◆ WHAT IS EXPECTED ◆
Count the lines below with the string "Natale" in them. Only the number should be given.

◆ RECORDS SUPPLIED ◆
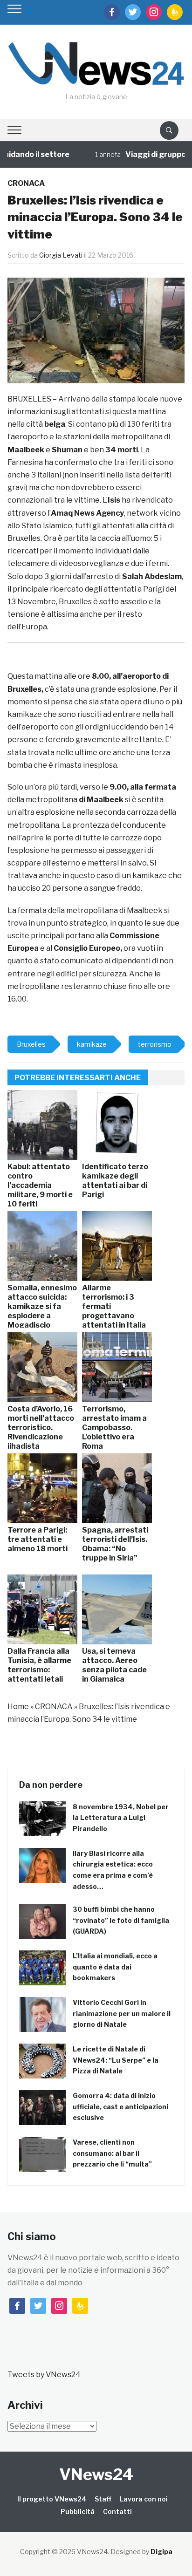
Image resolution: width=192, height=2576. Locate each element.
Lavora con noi (144, 2499)
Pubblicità (78, 2511)
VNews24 (96, 2474)
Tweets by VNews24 (44, 2374)
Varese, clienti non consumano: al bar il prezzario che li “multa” (112, 2153)
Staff (103, 2499)
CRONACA (26, 183)
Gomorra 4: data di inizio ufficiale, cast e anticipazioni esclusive (120, 2107)
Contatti (117, 2511)
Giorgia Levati (60, 255)
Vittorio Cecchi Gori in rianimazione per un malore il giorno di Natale (122, 2013)
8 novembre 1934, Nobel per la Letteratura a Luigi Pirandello (121, 1818)
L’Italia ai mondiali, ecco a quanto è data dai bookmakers (115, 1967)
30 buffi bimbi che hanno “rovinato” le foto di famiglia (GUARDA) (121, 1920)
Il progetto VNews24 (51, 2499)
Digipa (161, 2552)
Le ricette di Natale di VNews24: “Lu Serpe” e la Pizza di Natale (115, 2060)
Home (18, 1706)
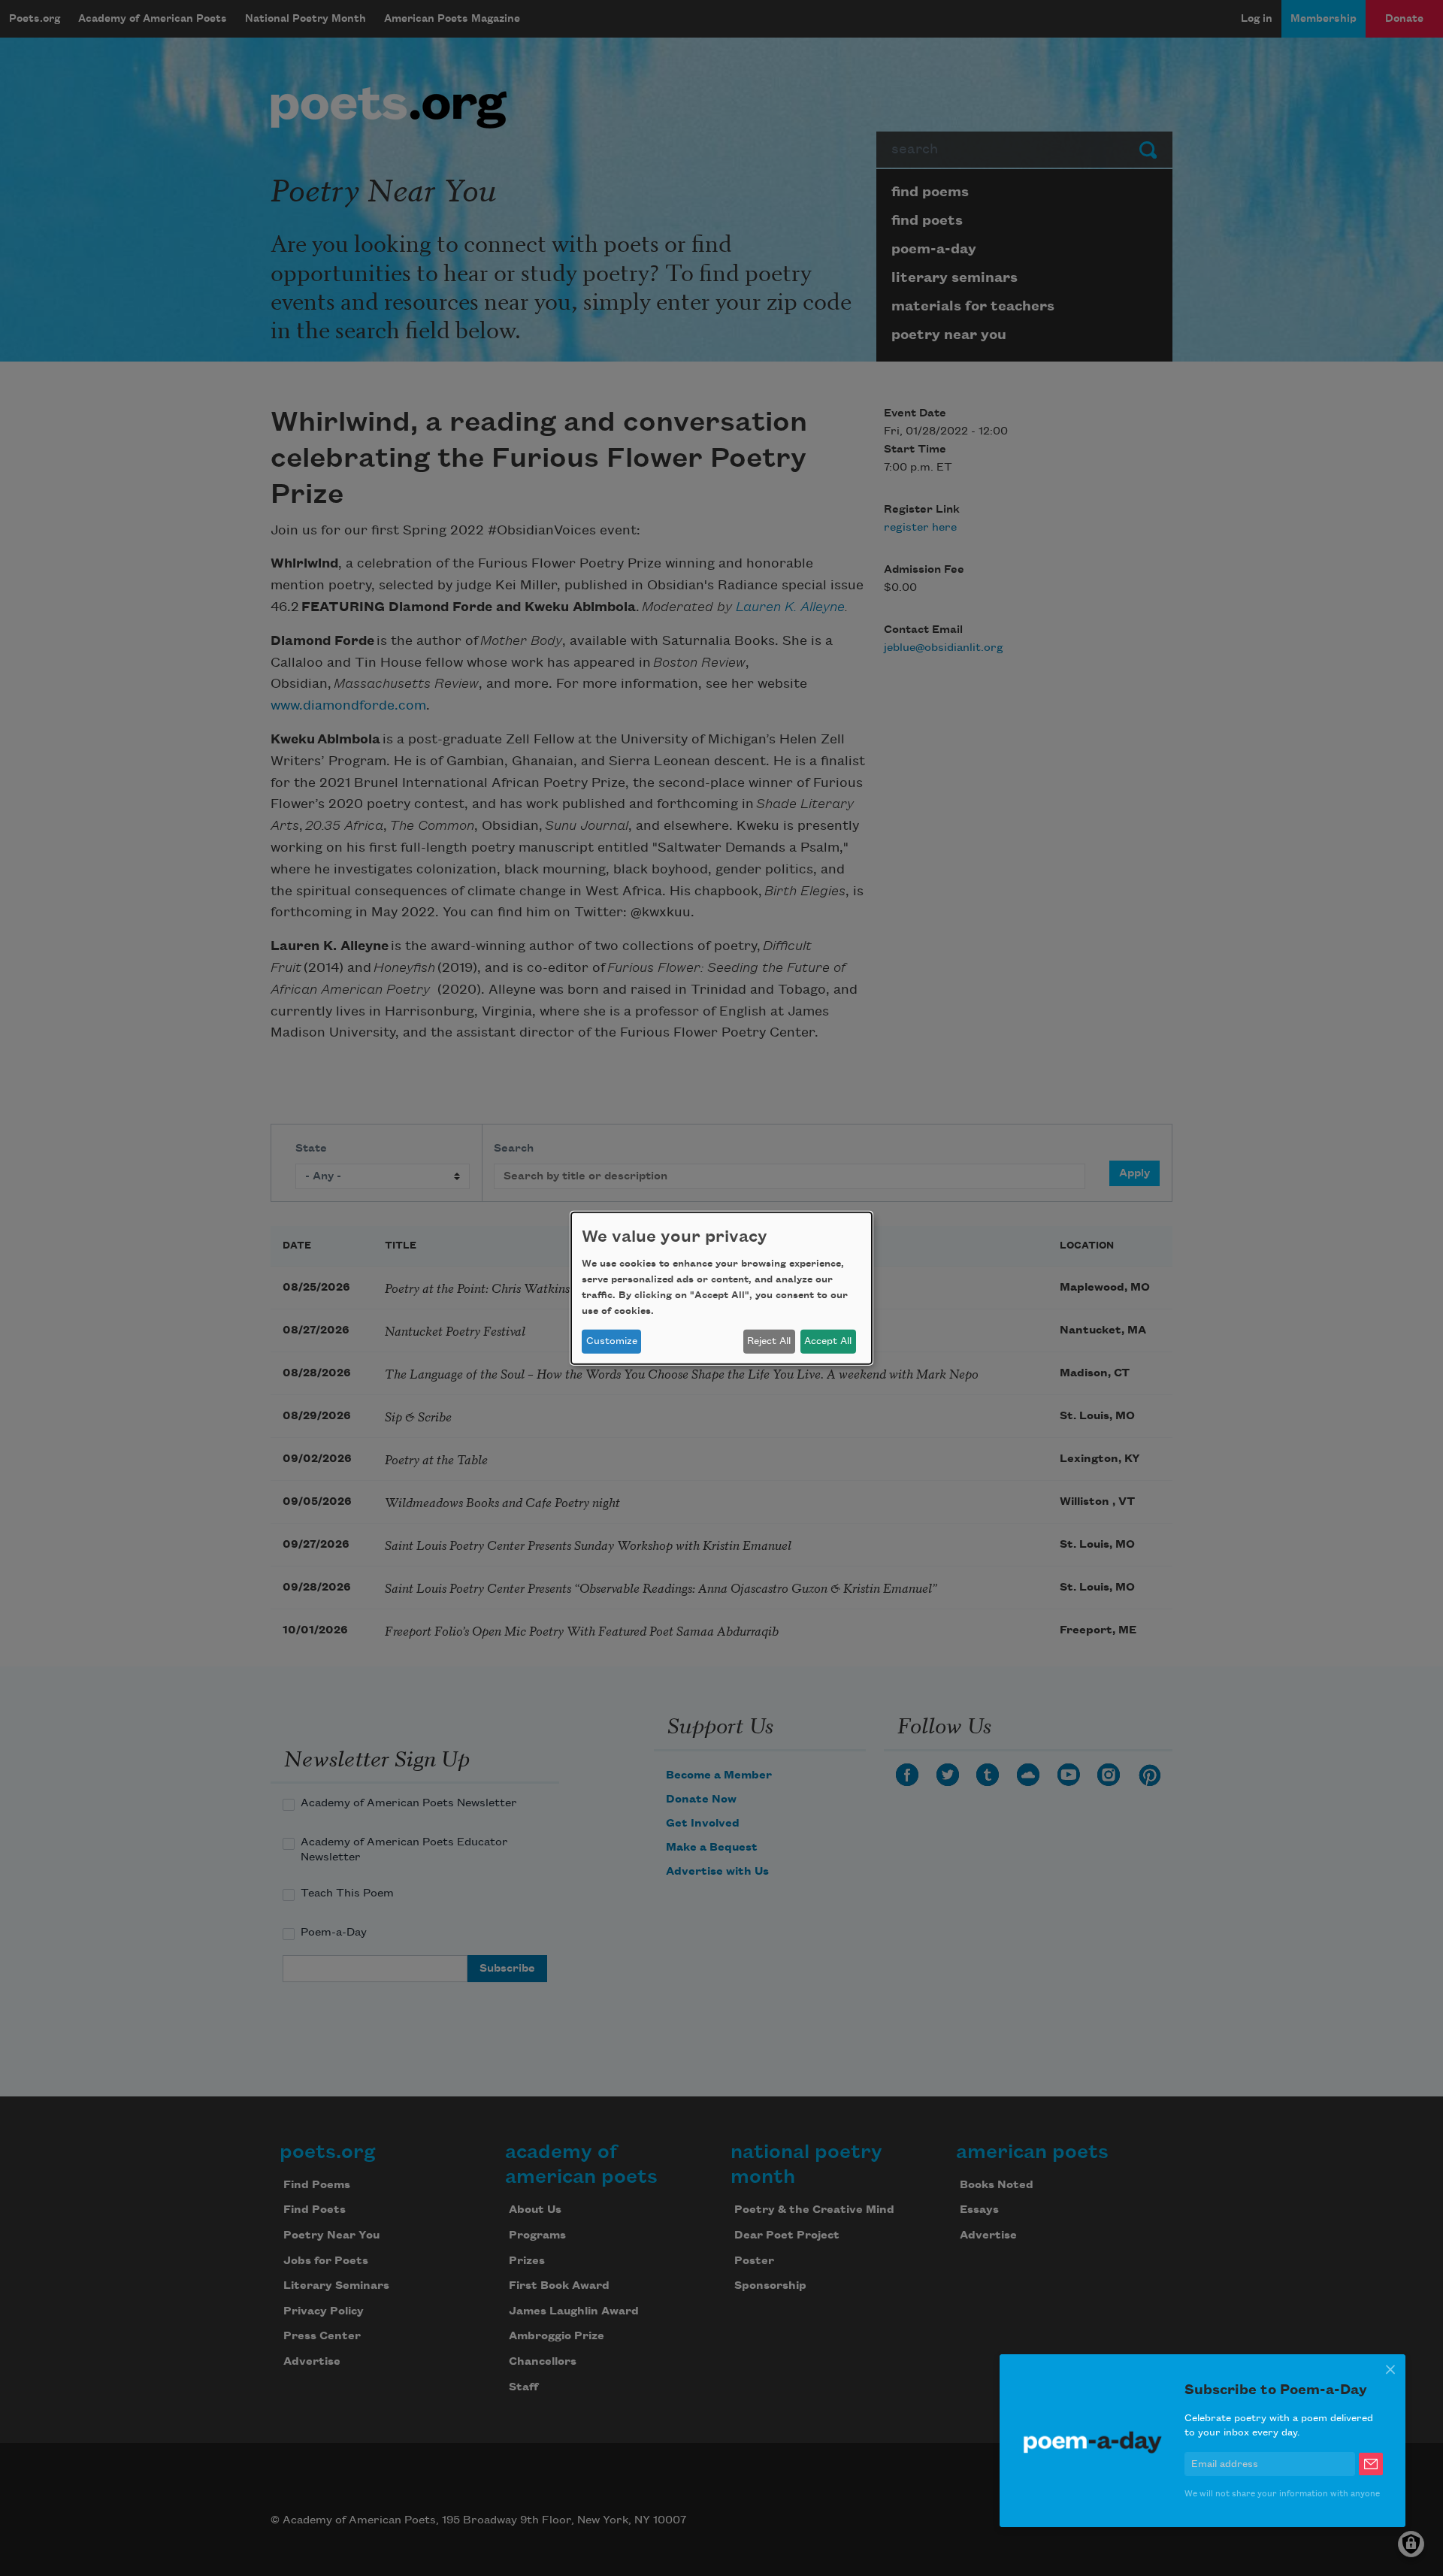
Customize (611, 1341)
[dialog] (721, 1288)
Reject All (769, 1341)
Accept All (828, 1341)
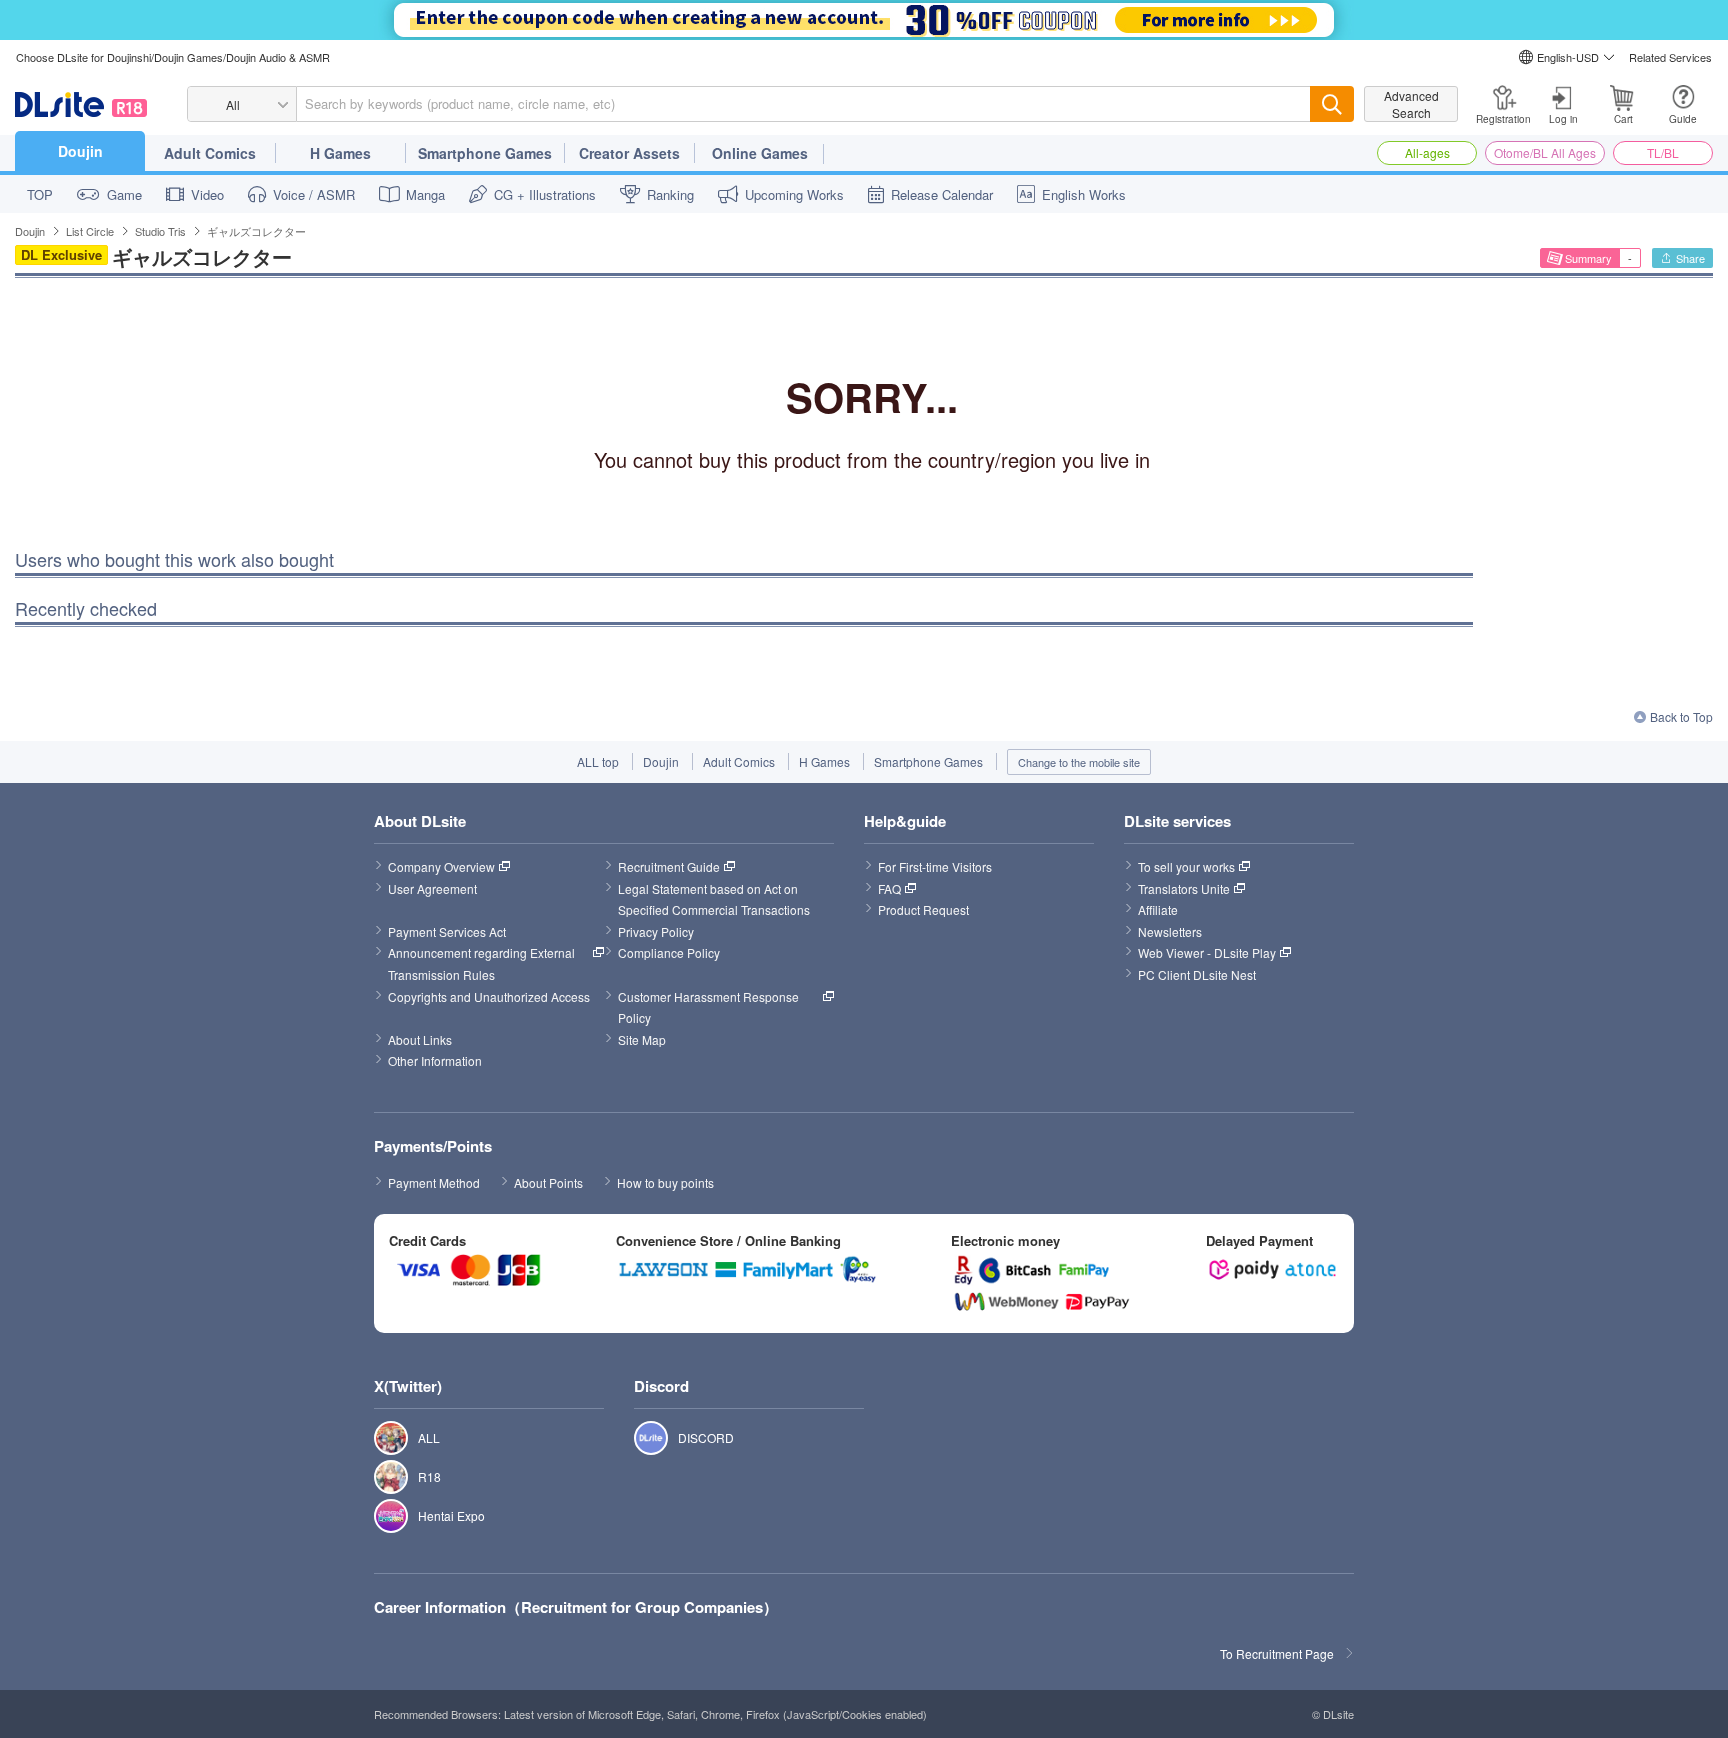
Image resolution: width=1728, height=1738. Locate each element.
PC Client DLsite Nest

◆ RESULT FOR THIS EXERCISE ◆
2